BEGIN Study material
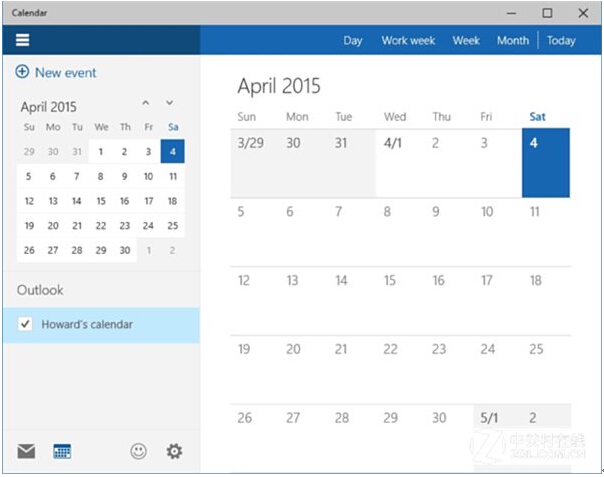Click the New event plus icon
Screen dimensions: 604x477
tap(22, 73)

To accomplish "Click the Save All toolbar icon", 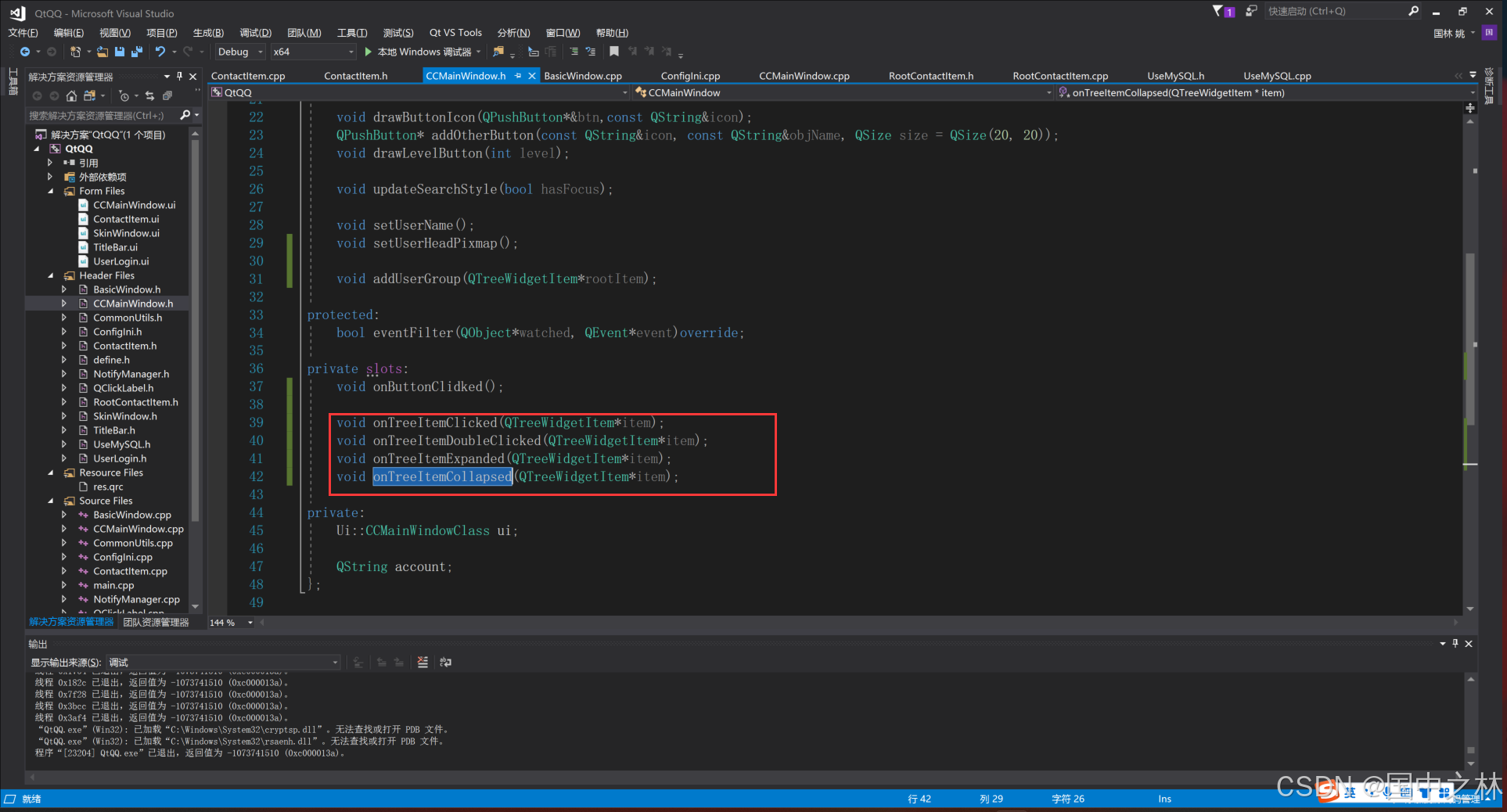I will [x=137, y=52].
END Study material
BEGIN Study material
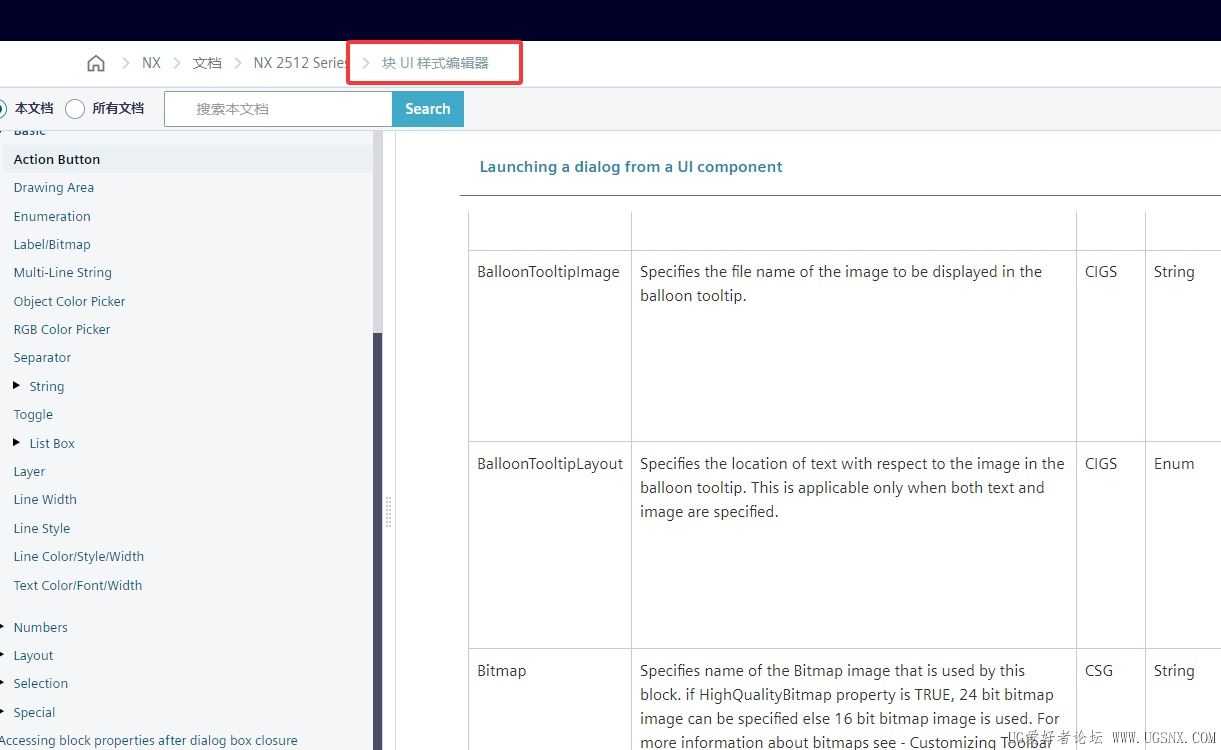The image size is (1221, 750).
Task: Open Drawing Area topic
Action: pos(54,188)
END Study material
BEGIN Study material
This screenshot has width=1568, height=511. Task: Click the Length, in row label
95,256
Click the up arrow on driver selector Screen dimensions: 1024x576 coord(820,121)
END Study material
→ Work order: Copy word for word the stretch of entries above from the line that has "This screenshot has" through the line that has "Click the up", both ends included, and nothing outside it.

→ Solution to the problem:
This screenshot has width=1568, height=511. Task: Click the Length, in row label
95,256
Click the up arrow on driver selector Screen dimensions: 1024x576 coord(820,121)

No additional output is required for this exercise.